- [WHAT NEEDS TO BE DONE]:
In the entries below, every line with the string "height" is to be reported.

- [GIVEN DATA]:
*****
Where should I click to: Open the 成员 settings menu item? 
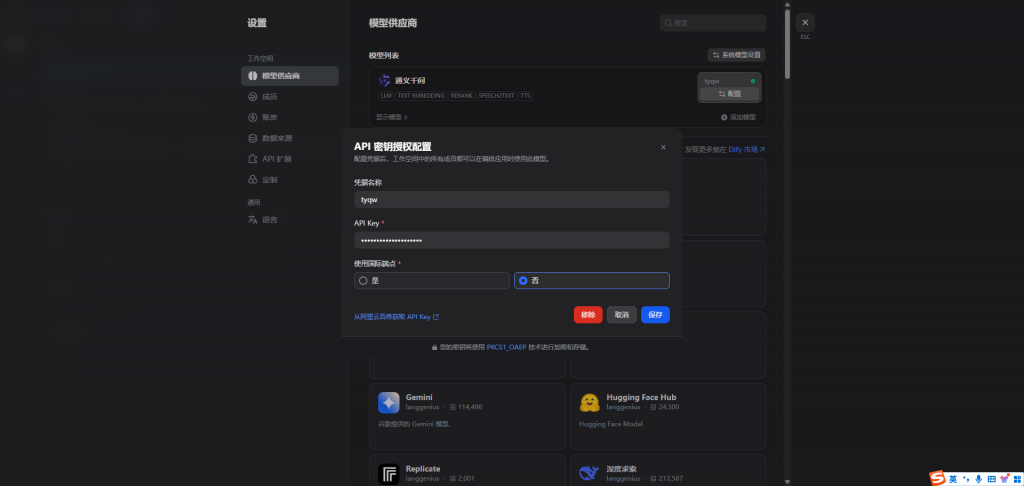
*****
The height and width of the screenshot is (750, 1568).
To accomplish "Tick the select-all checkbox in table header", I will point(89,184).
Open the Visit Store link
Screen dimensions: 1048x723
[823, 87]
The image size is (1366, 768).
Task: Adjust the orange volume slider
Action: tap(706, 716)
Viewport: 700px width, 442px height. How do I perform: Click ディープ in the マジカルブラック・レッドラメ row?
*****
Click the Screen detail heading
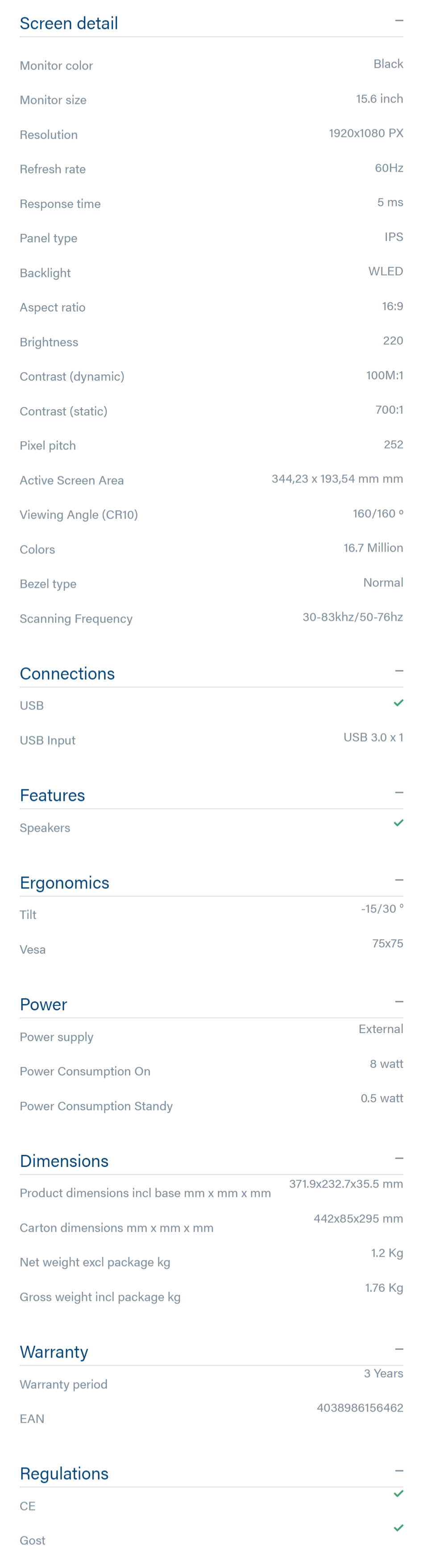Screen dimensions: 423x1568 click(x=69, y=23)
*****
- [SOLUTION]:
The height and width of the screenshot is (750, 1568).
Viewport: 700px width, 442px height. How do I perform: Click ディープ in the マジカルブラック・レッドラメ row?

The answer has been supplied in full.